DIRECTIONS ->
Swap "GUI agent" for "interface agent" in everything from the start of the material down to the line containing "This screenshot has", and output those lines with no other changes.

RECORDS FOR THE EXERCISE ->
# # #
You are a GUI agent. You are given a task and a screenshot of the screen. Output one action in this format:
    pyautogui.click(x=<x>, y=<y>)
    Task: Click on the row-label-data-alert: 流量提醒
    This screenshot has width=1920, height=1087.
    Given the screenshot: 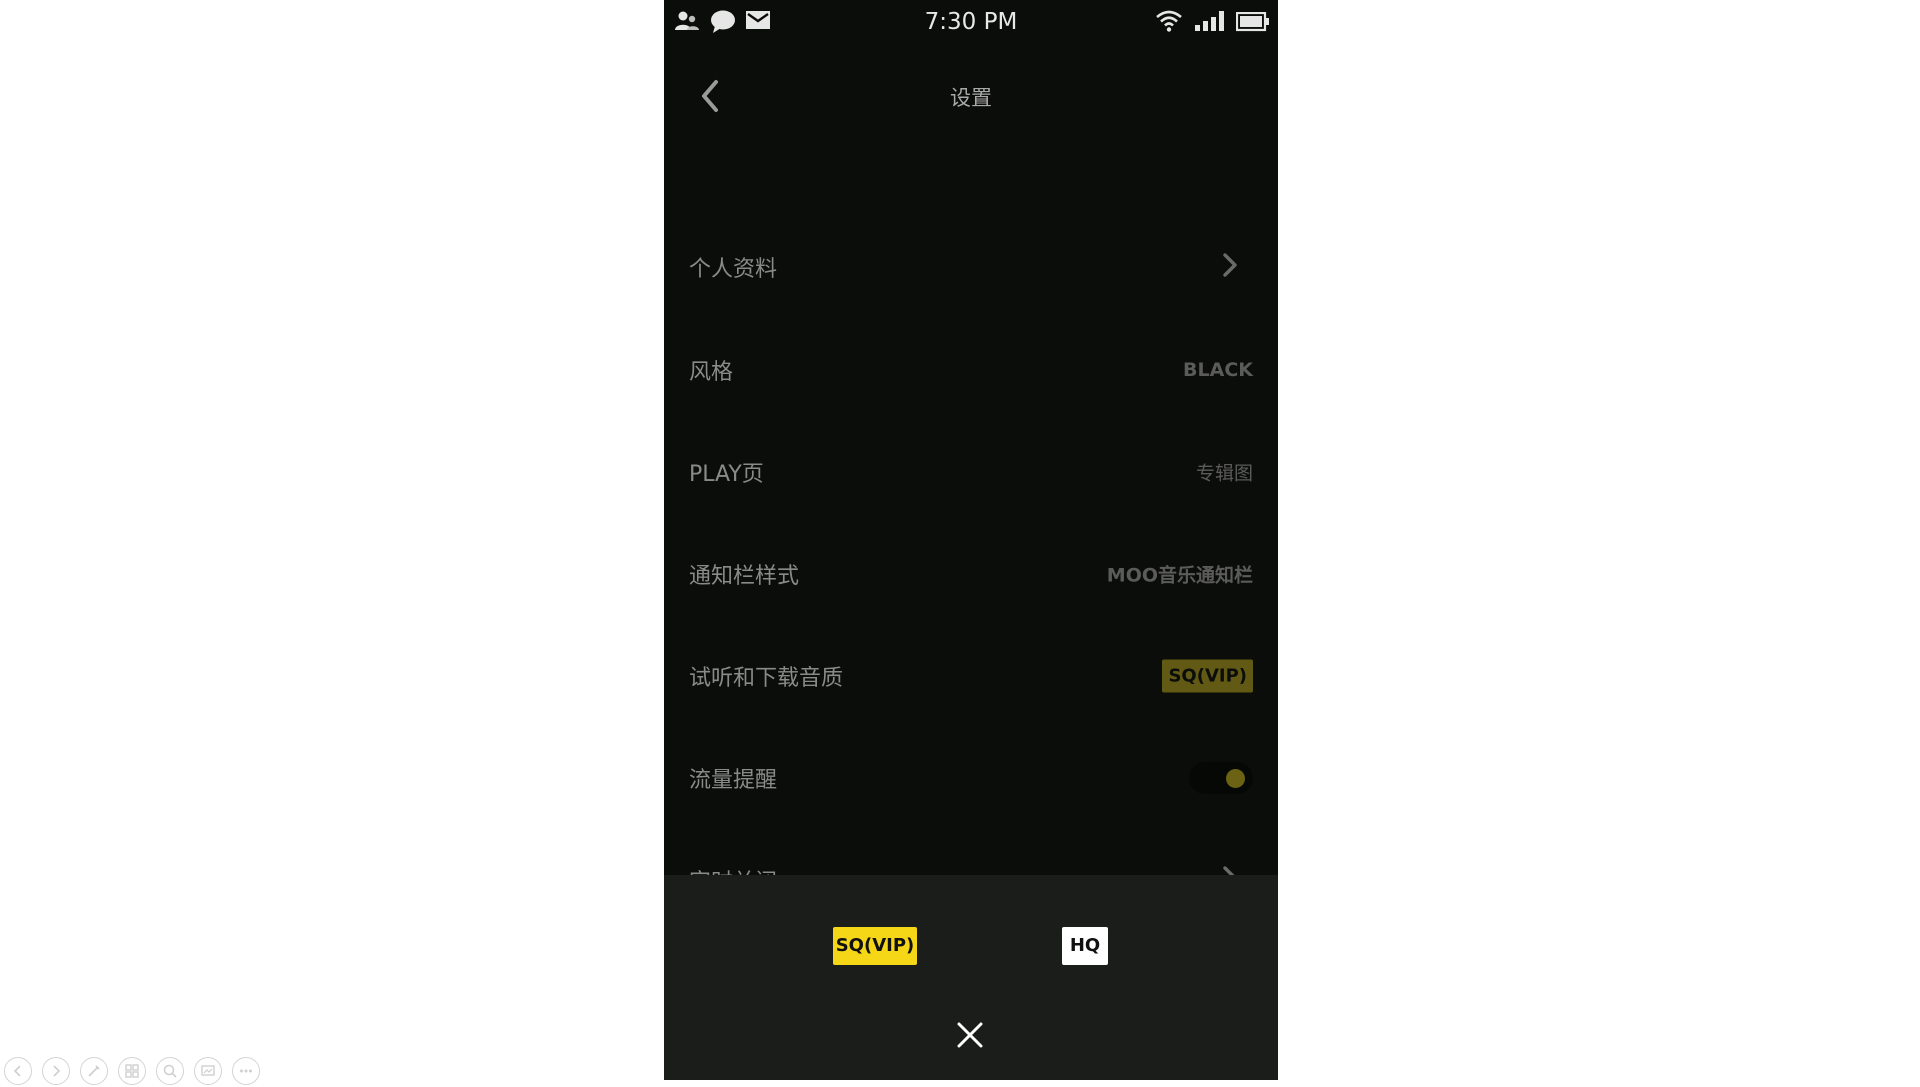 What is the action you would take?
    pyautogui.click(x=734, y=780)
# # #
SOLUTION FOR THIS EXERCISE ->
You are a interface agent. You are given a task and a screenshot of the screen. Output one action in this format:
    pyautogui.click(x=<x>, y=<y>)
    Task: Click on the row-label-data-alert: 流量提醒
    This screenshot has width=1920, height=1087.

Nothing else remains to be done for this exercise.